Detective Tonya Reeves (“Detective Reeves”) of the Sheriff’s Department confirmed

in testimony that they had discussed the requirements with defendant.

On 16 June 2023, defendant had a scheduled meeting with Officer Amy Cleary

(“Officer Cleary”), a probation and parole officer with the Department of Adult

Corrections. The conditions of defendant’s post-release supervision included

warrantless searches of his electronic devices. While searching defendant’s phone,

Officer Cleary saw two social media applications with reportable online identifiers:

Grindr and Snapchat. In the Snapchat app, she saw an account with the username

“Nathan_Smathers” created on 8 January 2023. She photographed the account

information on defendant’s phone. When she asked if he had reported this account,

defendant said he intended to do so that day. Defendant admitted that he was using

Snapchat to send pictures of his penis. Officer Cleary contacted Detective Reeves,

who confirmed that defendant had not reported the account username.

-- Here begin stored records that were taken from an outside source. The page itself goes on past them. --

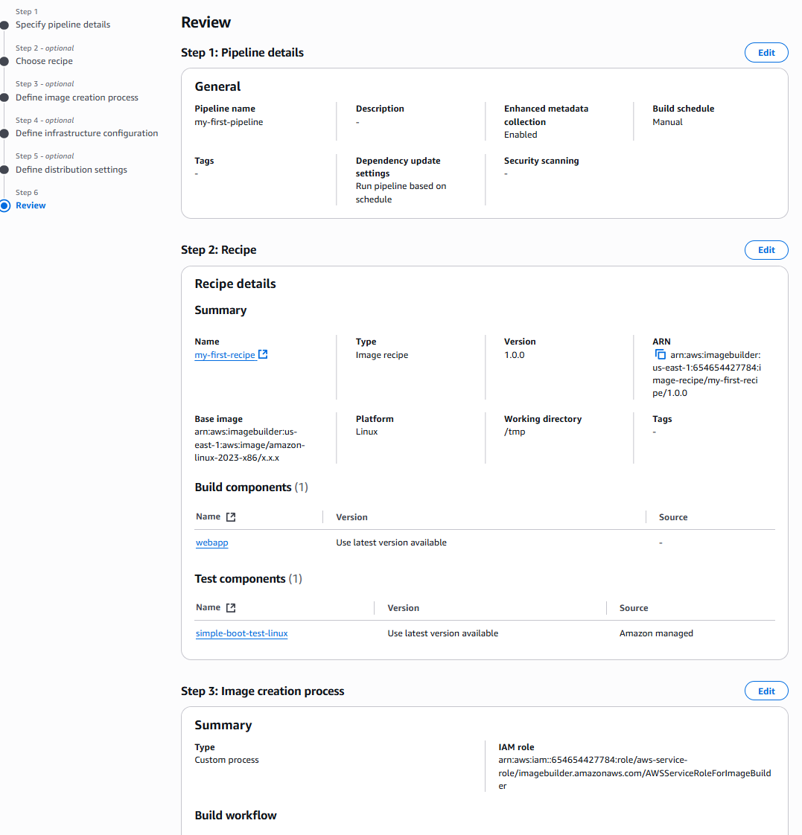Select Define distribution settings step
802x835 pixels.
pyautogui.click(x=71, y=170)
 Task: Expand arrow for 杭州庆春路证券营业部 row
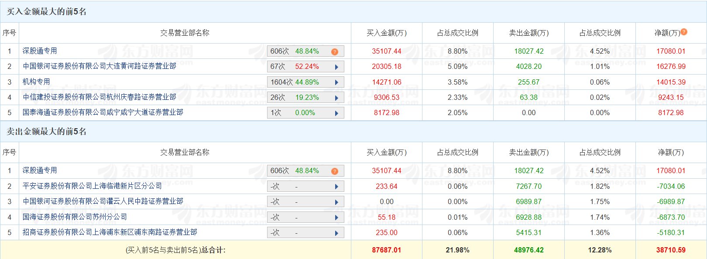click(x=336, y=98)
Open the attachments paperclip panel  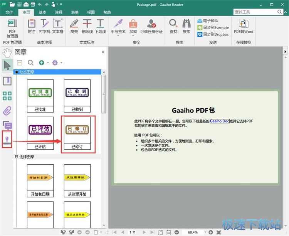pos(7,111)
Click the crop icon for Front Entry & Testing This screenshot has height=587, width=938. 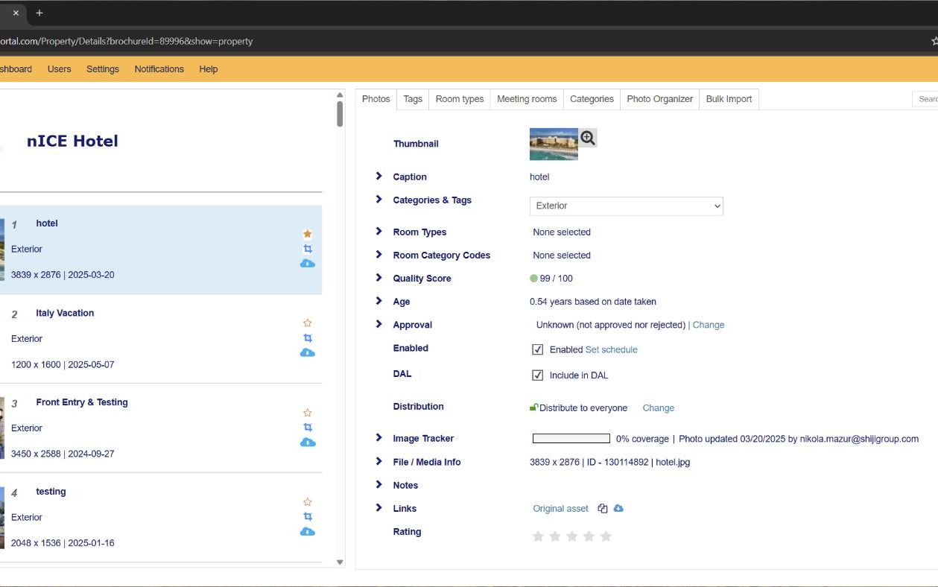point(308,428)
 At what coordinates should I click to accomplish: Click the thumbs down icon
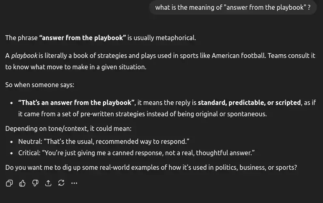[x=35, y=183]
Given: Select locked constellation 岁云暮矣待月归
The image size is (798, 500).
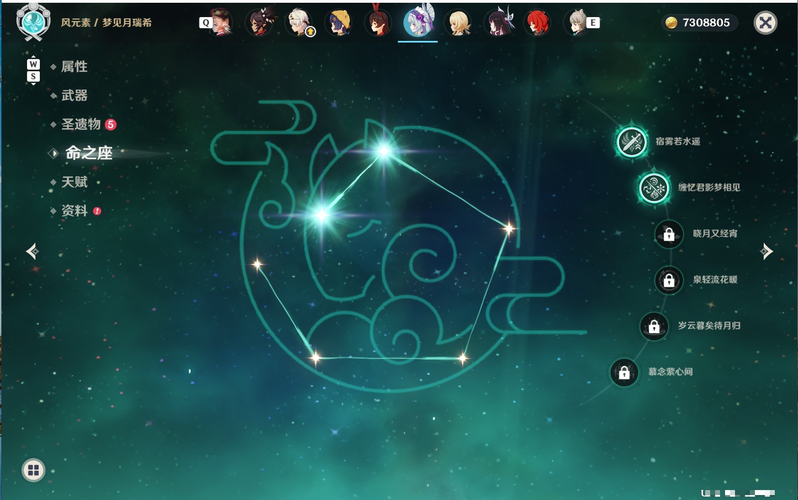Looking at the screenshot, I should [x=654, y=326].
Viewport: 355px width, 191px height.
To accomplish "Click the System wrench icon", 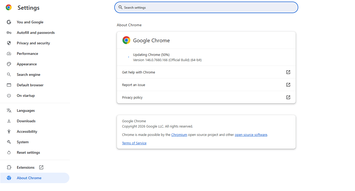I will 9,142.
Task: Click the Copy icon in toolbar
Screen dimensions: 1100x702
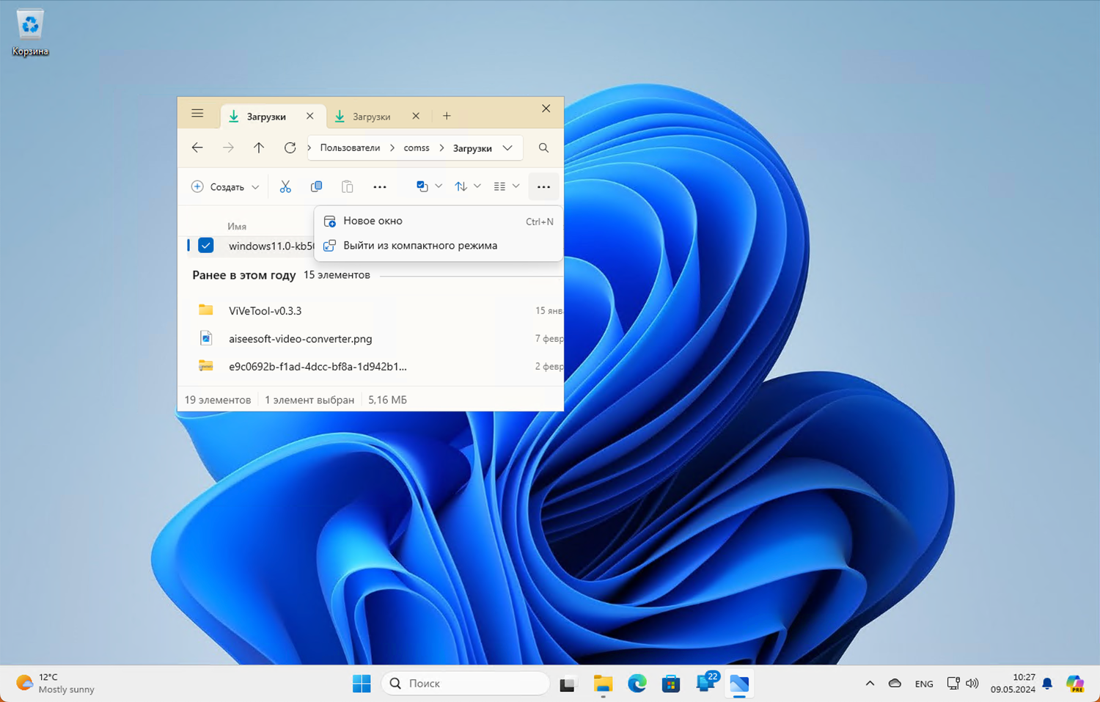Action: tap(316, 187)
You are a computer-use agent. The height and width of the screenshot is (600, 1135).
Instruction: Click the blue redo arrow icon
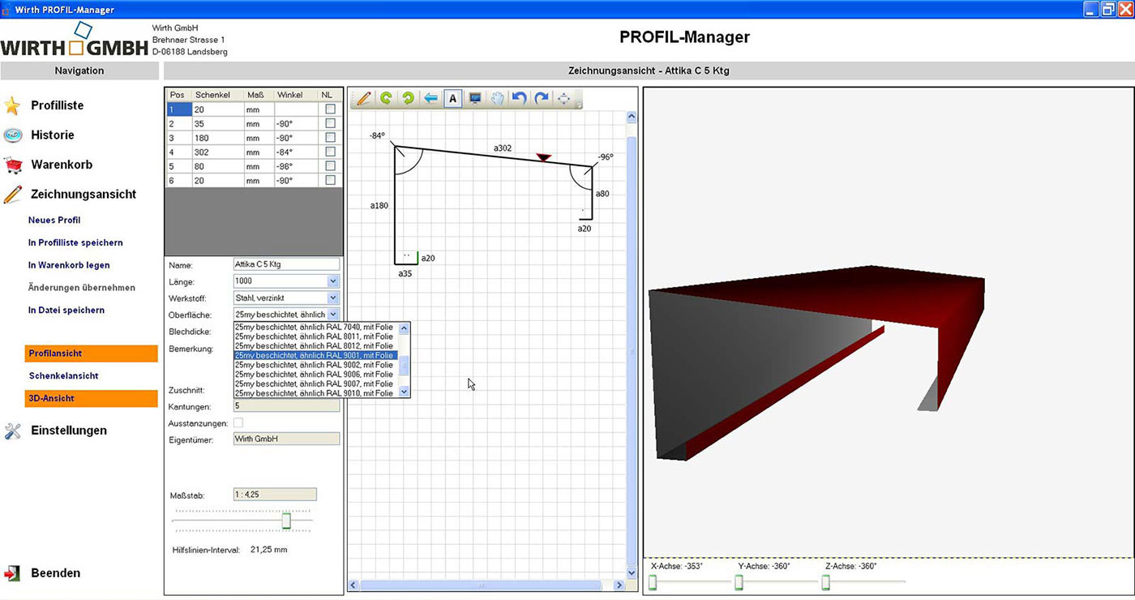click(x=541, y=98)
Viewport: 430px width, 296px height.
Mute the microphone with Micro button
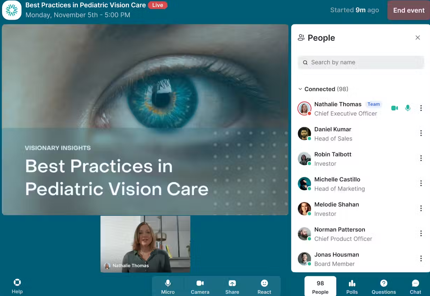point(168,286)
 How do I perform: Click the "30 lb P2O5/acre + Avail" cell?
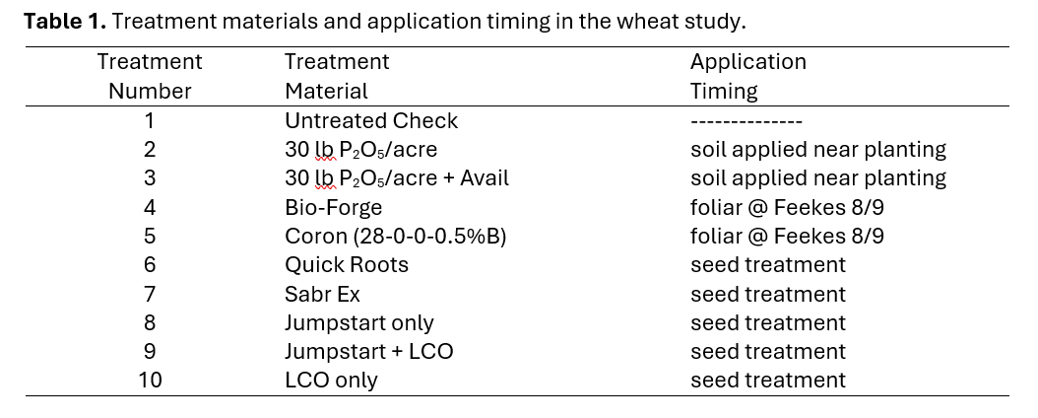(x=397, y=178)
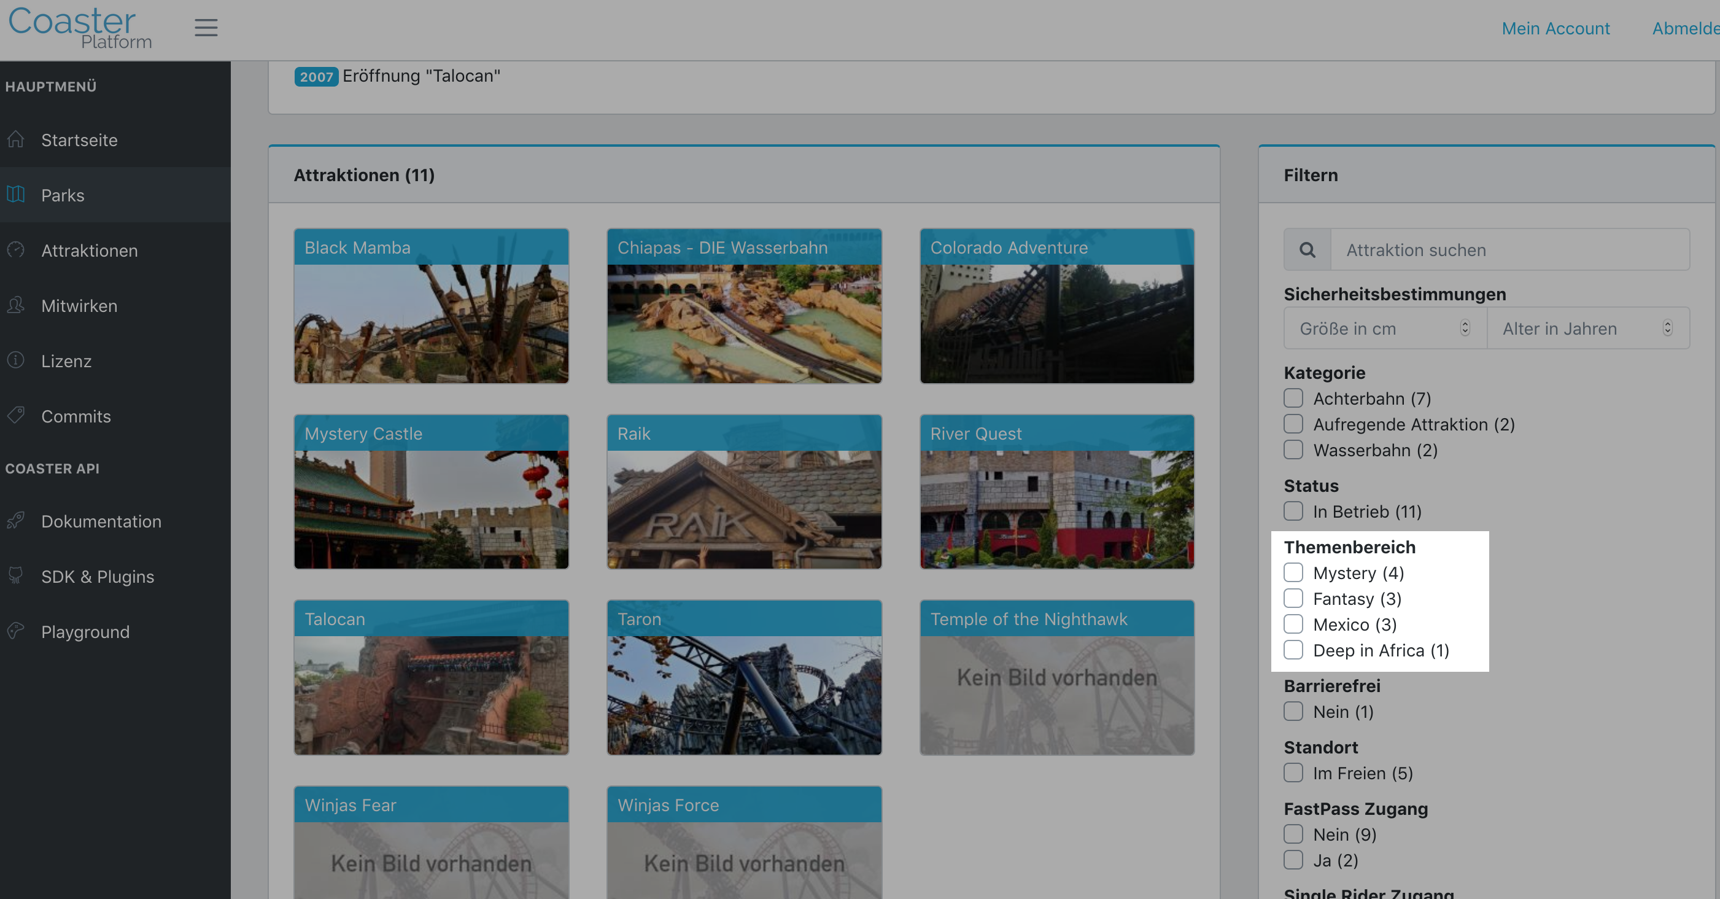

Defendant was arrested and charged for failing to report his online identifiers

and with being a habitual felon. When the case came to trial, defendant moved to

dismiss the substantive charge on First Amendment grounds, and after a pretrial

motions hearing on 2 April 2024, the court denied this motion. Defense counsel

-3- STATE V. SMATHERS

renewed the motion to dismiss on the same grounds at the close of the State’s evidence

and at the close of all evidence, and the court again denied the motions. The jury

convicted defendant of the substantive charge and the status offense, and defendant

appealed.

II. Discussion

On appeal, defendant argues that the reporting requirements, N.C.G.S. §§ 14-

208.7(b)(7), 14-208.9(e), are facially unconstitutional under the First Amendment.

A. Standard of Review

We review constitutional challenges to statutes de novo. N.C. Ass’n of

Educators, Inc. v. State, 368 N.C. 777, 786 (2016). Accordingly, we consider the

constitutional question anew and freely substitute our conclusion for that of the trial

court. State v. Williams, 362 N.C. 628, 632–33 (2008). “This Court presumes that

statutes passed by the General Assembly are constitutional, and duly passed acts will

not be struck unless found unconstitutional beyond a reasonable doubt[.]” N.C. Ass’n

of Educators, Inc., 368 N.C. at 786 (citations omitted).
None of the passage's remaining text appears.